Getting Started with a Daily Money Manager

Questions to Ask Prior to Retaining an Individual to Assist with Financial Matters

Daily money managers handle highly personal and confidential matters for their clients. As in any business transaction, personal judgment and instincts are important when deciding with whom you would like to do business.

Always ask a few qualifying questions before engaging into a formal agreement:

Scope of Work

What is the scope of your work?  Do you only do bill paying, or are there other ways that you can be of assistance?

Review the scope of the work before you agree to have the individual start working for you. This is accomplished at the initial meeting.

Tenure/ Longevity

How long have you been working as a daily money manager?

Client Focus

What percentage of your clients are elderly? Busy professionals? Small businesses?


What are the ways in which you have assisted your clients?  Are you experienced in health insurance claims, fiduciary services, working with couples, or another area of specialization?


What kinds of professional insurance do you have?  Do you have Errors & Omissions insurance and, if so, how much?


To what professional organizations do you belong?  Do you have a related degree or work history prior to becoming a daily money manager?

Code of Ethics

Are there standards of practices and code of ethics to which you adhere?

Make sure to ask to see the standard of practices industry standards and codes of ethics.


With what professionals in other fields do you collaborate regarding your clients’ issues?  Are you willing to involve another person in your work, such as a lawyer, accountant, or family member?

Costs and Billing

What are the costs of your services and how do you bill?  What are your fees?  Do you charge hourly, monthly or by the project?  Do you charge for travel?

Be sure that you understand the billing arrangements before the work begins.

Terms of Engagement

Do you have a letter of engagement?  Does it include a confidentiality clause?


With which local organizations are you affiliated?

If the individual is active in community organizations such as the Chamber of Commerce, a church or religious organization, or a community group, this may be a way to find out more about the individual.


Can you provide a professional reference list?

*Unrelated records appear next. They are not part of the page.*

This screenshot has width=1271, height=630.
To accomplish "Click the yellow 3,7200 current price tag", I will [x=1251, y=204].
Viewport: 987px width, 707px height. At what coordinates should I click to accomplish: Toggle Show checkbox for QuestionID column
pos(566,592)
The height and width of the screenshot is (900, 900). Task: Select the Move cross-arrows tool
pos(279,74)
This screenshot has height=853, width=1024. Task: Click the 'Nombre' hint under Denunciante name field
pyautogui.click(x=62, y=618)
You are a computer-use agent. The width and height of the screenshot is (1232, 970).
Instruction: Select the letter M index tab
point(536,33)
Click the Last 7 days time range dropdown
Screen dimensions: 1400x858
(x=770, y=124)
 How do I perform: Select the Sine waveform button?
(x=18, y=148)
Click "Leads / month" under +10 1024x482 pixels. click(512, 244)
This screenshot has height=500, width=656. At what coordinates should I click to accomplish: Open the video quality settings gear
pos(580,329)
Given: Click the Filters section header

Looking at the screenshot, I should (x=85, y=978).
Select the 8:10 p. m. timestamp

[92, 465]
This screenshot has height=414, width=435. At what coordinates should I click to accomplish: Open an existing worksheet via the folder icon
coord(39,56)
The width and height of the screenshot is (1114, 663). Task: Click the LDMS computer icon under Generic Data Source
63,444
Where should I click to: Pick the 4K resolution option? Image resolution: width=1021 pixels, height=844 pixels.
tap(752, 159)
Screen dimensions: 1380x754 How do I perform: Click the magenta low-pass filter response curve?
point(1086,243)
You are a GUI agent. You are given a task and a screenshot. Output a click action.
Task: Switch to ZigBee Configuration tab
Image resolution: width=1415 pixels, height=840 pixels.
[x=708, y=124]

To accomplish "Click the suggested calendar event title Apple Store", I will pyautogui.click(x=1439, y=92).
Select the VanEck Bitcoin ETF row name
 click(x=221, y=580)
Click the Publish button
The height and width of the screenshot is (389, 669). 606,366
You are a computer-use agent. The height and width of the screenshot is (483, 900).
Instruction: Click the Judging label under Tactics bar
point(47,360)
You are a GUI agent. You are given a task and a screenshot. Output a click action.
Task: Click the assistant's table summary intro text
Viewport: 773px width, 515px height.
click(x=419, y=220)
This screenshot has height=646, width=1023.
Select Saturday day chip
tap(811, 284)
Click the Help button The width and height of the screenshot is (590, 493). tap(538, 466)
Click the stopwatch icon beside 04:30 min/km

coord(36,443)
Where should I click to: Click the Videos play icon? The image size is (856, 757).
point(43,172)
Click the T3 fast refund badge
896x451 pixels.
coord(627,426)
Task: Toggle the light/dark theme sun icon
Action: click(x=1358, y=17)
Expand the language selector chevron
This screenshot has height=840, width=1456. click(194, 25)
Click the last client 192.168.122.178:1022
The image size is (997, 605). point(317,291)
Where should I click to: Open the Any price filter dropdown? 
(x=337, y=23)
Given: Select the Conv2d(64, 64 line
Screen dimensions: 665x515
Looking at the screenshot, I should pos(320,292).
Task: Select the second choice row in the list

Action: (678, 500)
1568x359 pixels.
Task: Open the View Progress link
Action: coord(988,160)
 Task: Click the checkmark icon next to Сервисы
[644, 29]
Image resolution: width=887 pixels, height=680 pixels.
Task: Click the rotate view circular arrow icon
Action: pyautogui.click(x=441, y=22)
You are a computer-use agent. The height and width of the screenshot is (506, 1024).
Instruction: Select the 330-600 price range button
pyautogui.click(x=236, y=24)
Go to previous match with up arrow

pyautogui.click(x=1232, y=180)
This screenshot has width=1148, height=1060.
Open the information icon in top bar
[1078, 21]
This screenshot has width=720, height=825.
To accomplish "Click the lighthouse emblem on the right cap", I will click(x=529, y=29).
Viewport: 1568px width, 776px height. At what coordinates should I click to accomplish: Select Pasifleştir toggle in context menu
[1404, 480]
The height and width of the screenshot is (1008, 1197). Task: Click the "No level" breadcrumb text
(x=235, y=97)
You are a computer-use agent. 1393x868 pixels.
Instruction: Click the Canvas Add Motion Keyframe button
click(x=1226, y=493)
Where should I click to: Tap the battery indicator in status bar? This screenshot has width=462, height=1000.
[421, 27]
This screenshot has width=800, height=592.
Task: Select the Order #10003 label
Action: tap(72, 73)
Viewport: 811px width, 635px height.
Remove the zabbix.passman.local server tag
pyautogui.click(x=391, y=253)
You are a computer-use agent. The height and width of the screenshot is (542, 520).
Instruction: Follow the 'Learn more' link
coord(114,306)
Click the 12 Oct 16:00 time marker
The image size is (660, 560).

Take the time to call the references on the list, asking them whether the individual is: respectful, dependable, efficient, empathetic, and professional in manner.  Ask if there have been any conflicts, and if so, how they were resolved.  Find out if asking for explanations of things not understood has been a comfortable situation.  Ask if there were any times when the client felt uneasy about the work done by the individual.

Red Flags

What kinds of reports or updates should I expect?

Access to your own records, especially financial records, should not be restricted by the individual.  If you are being kept in the dark about the status of your own affairs, take this as a sign of trouble and contact a lawyer or outside counsel immediately.